Let’s consider the general problem of representing data in a compact way.

A naive strategy would be to represent an arbitrary sequence of bits as itself. And if there are some regularities, maybe we could find the repetition and compress it: by representing the compressed bits as themselves, and a way to specify how the repetition occurs, where, how many times, etc.

By taking advantage of the structure of the data, more complex compression schemes could be devised. But let’s take a completely different approach.

The basic idea is to have three pieces:

  • A lexicon
  • A pointer about where to look in the lexicon
  • A size

A very nice example is in this video: “Kolmogorov music” by Christopher Ford, where he uses the Champernowne constant as the lexicon, and an big integer as the pointer (btw: how did he find it? I’m curious).

But taking a step back, this is actually a very compact way to represent information: the specification of the full Blurred Lines song (albeit simplified to 3 voices) required only about 50 lines of code. But most importantly: the representation does not scale with the way you encode it: a specification of the lexicon (constant size), a pointer (somewhat constant), and a size (also constant).
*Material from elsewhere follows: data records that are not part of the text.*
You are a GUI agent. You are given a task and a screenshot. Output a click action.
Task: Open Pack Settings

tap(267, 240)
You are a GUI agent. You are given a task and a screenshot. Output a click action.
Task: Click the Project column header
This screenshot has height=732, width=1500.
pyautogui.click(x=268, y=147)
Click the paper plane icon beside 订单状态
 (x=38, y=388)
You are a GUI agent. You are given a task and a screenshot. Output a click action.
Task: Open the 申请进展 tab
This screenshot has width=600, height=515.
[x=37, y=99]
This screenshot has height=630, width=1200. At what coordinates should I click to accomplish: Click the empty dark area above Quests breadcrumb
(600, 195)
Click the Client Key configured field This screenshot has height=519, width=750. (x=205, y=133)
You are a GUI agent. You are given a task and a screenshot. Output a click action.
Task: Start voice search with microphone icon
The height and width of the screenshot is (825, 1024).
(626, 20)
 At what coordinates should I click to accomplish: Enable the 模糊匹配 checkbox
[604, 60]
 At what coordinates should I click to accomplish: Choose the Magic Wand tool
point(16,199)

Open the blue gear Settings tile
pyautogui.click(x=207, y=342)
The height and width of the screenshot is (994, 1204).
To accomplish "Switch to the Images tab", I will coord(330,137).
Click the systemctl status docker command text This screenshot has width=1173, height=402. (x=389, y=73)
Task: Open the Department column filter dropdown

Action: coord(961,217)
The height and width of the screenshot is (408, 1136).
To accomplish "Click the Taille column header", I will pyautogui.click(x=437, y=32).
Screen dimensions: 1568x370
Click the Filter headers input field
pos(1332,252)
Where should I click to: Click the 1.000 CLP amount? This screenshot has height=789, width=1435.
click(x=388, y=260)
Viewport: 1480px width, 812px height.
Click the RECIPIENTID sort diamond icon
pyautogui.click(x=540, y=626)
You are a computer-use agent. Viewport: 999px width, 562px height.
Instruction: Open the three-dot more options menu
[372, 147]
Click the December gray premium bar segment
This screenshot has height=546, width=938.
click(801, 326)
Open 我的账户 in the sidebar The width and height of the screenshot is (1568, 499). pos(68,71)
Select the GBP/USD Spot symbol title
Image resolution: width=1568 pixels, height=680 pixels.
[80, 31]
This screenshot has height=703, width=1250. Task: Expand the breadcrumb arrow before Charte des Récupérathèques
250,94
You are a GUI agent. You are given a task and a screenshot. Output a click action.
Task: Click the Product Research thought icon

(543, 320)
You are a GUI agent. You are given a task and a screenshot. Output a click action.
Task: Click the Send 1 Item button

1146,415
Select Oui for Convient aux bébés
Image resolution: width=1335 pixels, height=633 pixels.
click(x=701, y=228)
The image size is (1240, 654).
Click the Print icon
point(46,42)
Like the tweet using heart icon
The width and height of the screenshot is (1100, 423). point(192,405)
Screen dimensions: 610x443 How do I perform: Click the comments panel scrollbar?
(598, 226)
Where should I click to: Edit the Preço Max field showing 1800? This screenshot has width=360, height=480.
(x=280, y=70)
And if the size of the pointer itself is problematic, then just to the same again: define a meta-pointer that is a pointer-to-the-pointer in some lexicon (which could be the same). To retrieve the data in the new scheme:

  • do a first lookup with the first meta-pointer to find the bigger-pointer, eg:

pointer = metaLexicon[metaPointer][0..metaLength]

  • do a second lookup using the bigger-pointer to retrieve the piece of data, eg:

data = lexicon[pointer][0..length]

I wonder how practical this is.

One big problem is the size of the lexicon, and how to compute it. For big lexicons, strategies to skip-ahead without calculating everything could come in handy.

One other problem is how to interpret the lexicon in the domain of interest. For example in music: how do you represent music based on a sequence of integers ?

To remedy the first problem, a good strategy would be to have a non-comprehensive lexicon, and limit it to sensible sequences. Or arranging it in a way that more probable sequences come first.